---------- Provided entries ----------

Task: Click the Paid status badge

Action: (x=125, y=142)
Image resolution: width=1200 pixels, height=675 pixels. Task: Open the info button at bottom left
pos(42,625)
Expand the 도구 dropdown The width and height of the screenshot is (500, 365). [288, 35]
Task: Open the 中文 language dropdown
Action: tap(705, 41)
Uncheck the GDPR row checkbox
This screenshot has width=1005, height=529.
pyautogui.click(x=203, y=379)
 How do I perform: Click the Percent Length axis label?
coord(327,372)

----------
---------- Provided entries ----------

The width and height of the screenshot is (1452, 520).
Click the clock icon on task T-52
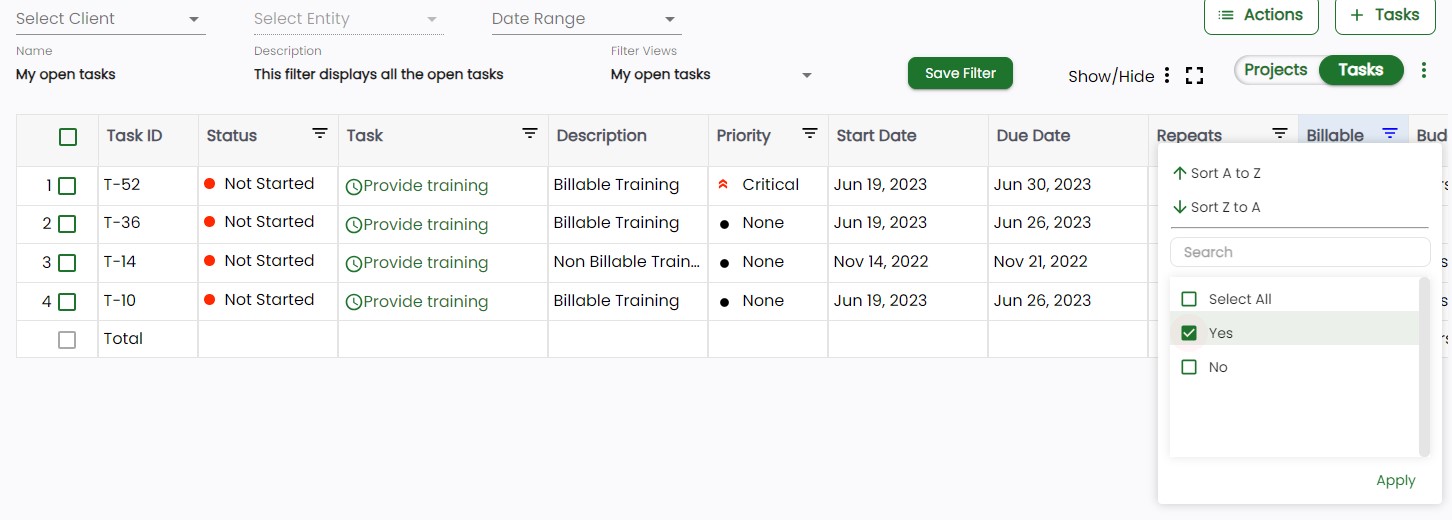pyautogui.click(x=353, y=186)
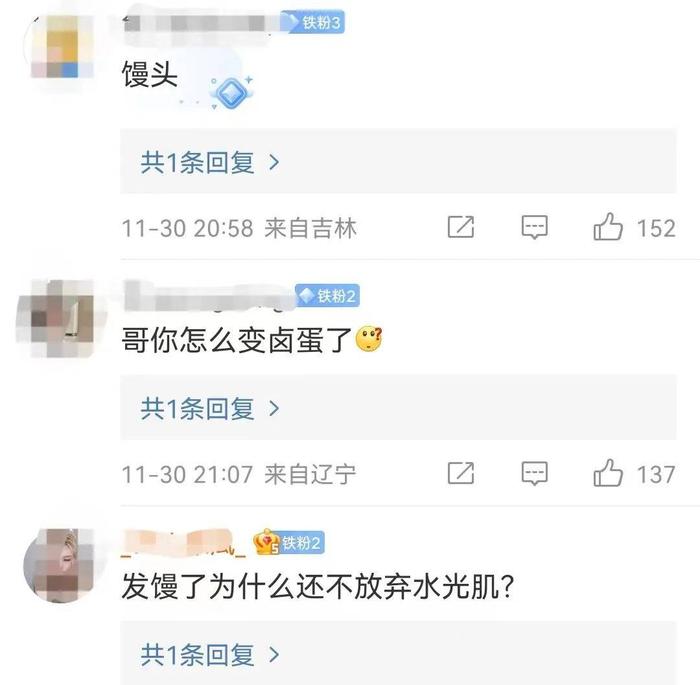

----------

* What to work on *
Of all the entries above, retype exactly the lines from the line with "Task: Click the Paid status badge" to the line with "Uncheck the GDPR row checkbox", both included, and no others.

* Result of the task *
Task: Click the Paid status badge

Action: (x=125, y=142)
Image resolution: width=1200 pixels, height=675 pixels. Task: Open the info button at bottom left
pos(42,625)
Expand the 도구 dropdown The width and height of the screenshot is (500, 365). [288, 35]
Task: Open the 中文 language dropdown
Action: tap(705, 41)
Uncheck the GDPR row checkbox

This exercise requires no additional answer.